DATA RECORDS START

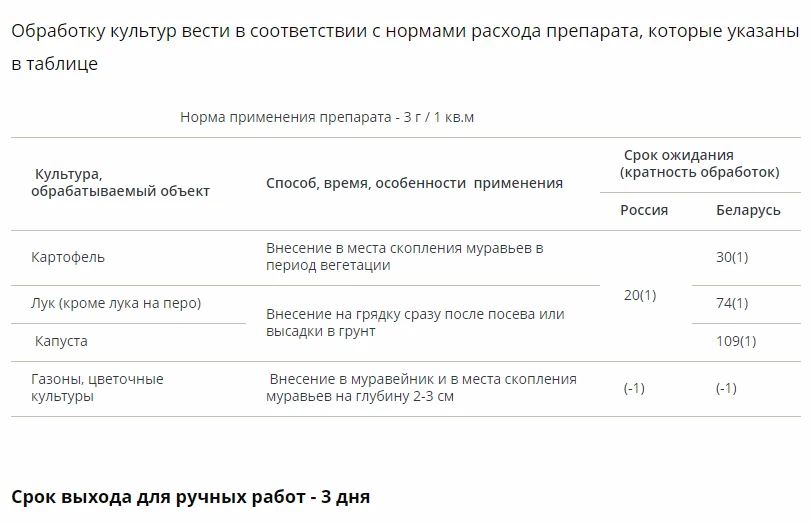The width and height of the screenshot is (810, 523).
Task: Click the "Лук (кроме лука на перо)" cell
Action: point(116,303)
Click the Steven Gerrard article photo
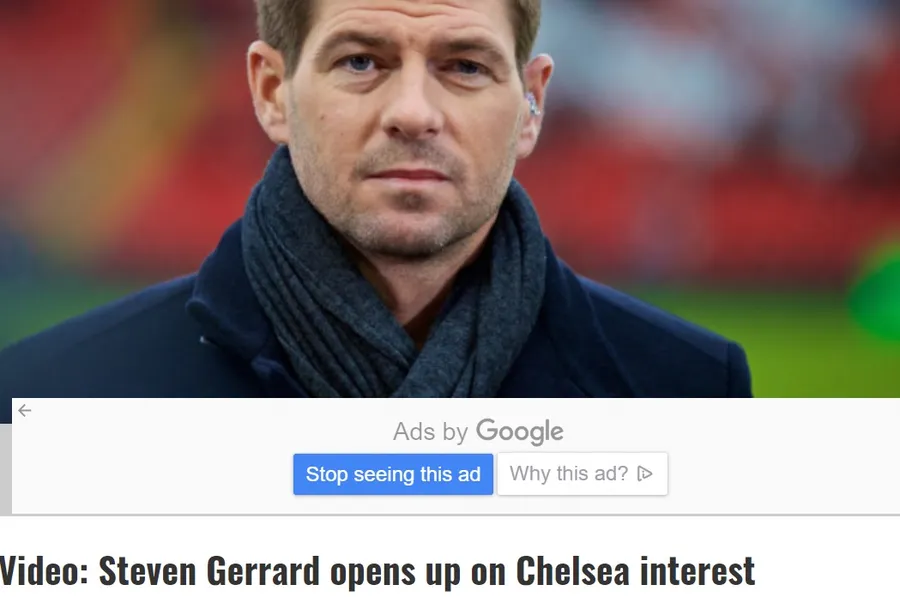Image resolution: width=900 pixels, height=597 pixels. [450, 199]
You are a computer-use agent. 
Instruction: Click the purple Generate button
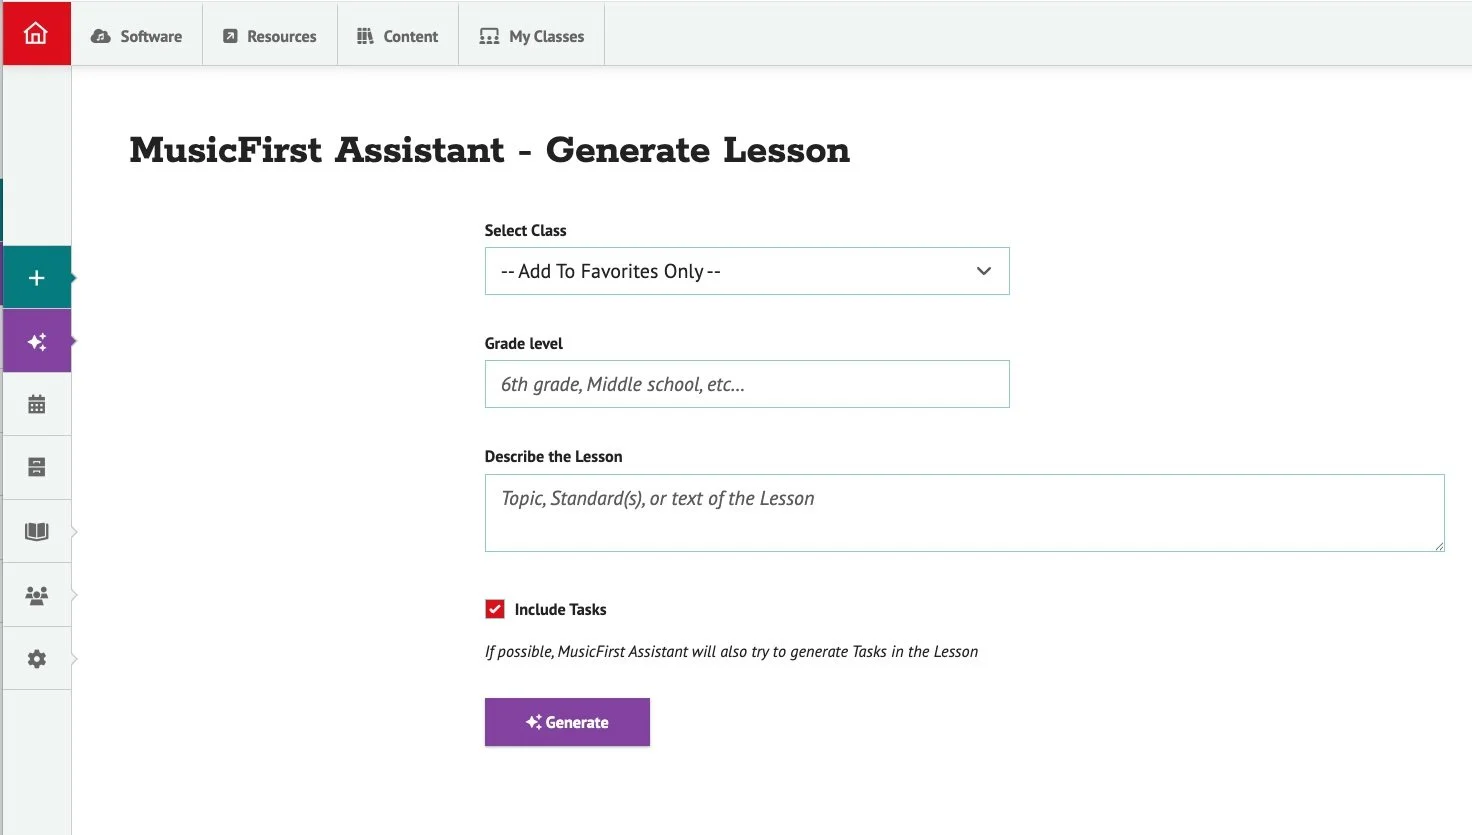pyautogui.click(x=567, y=722)
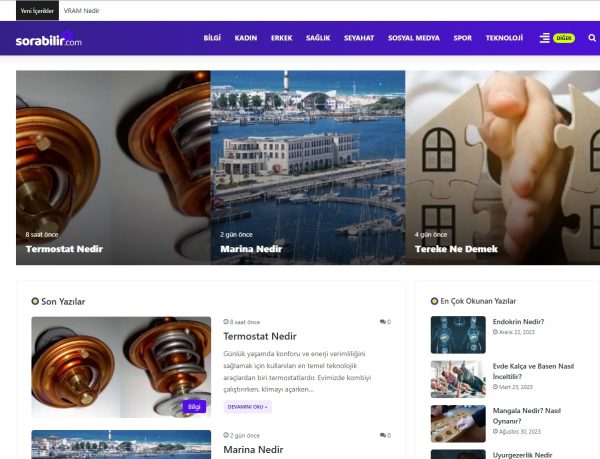Open the Tereke Ne Demek featured slide

point(456,249)
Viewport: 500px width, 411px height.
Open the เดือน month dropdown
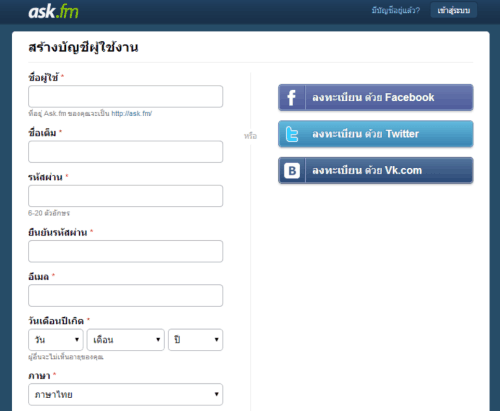coord(126,340)
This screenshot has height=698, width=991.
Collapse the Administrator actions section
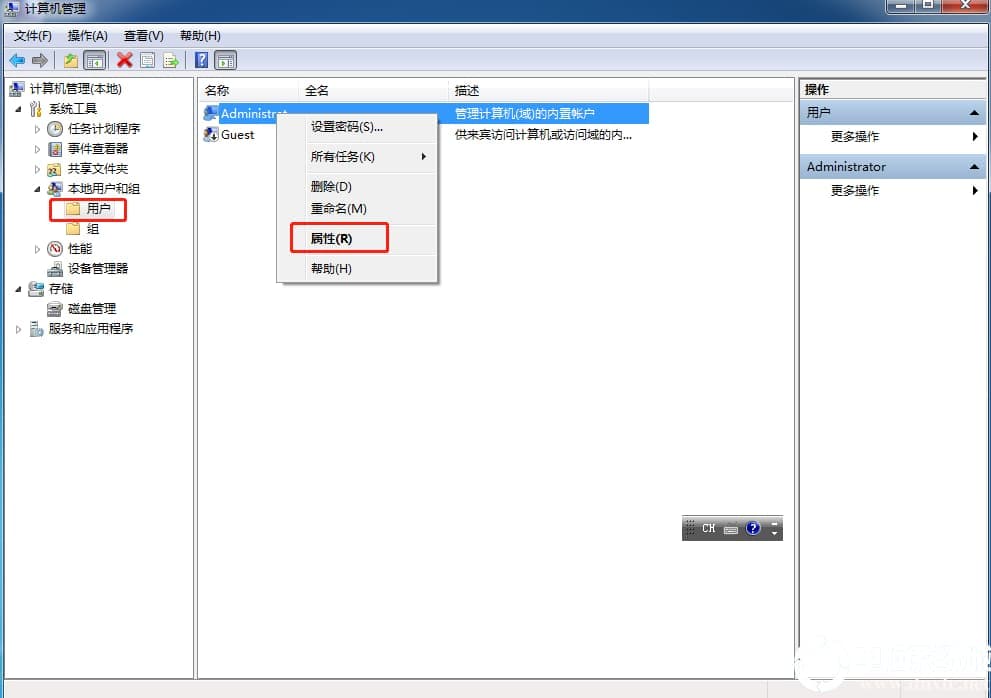tap(974, 167)
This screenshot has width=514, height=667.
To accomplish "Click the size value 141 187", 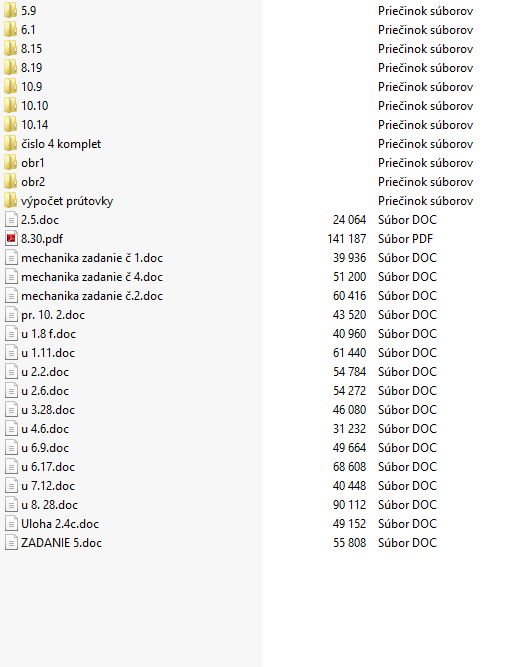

DATA RECORDS END

DIRECTIONS:
Find the line containing "Collapse the Administrator actions section" in the records above, then copy it and every line after it exactly, through the last one, without any pictures.

EXERCISE RESPONSE:
Collapse the Administrator actions section
tap(974, 167)
This screenshot has width=514, height=667.
To accomplish "Click the size value 141 187", 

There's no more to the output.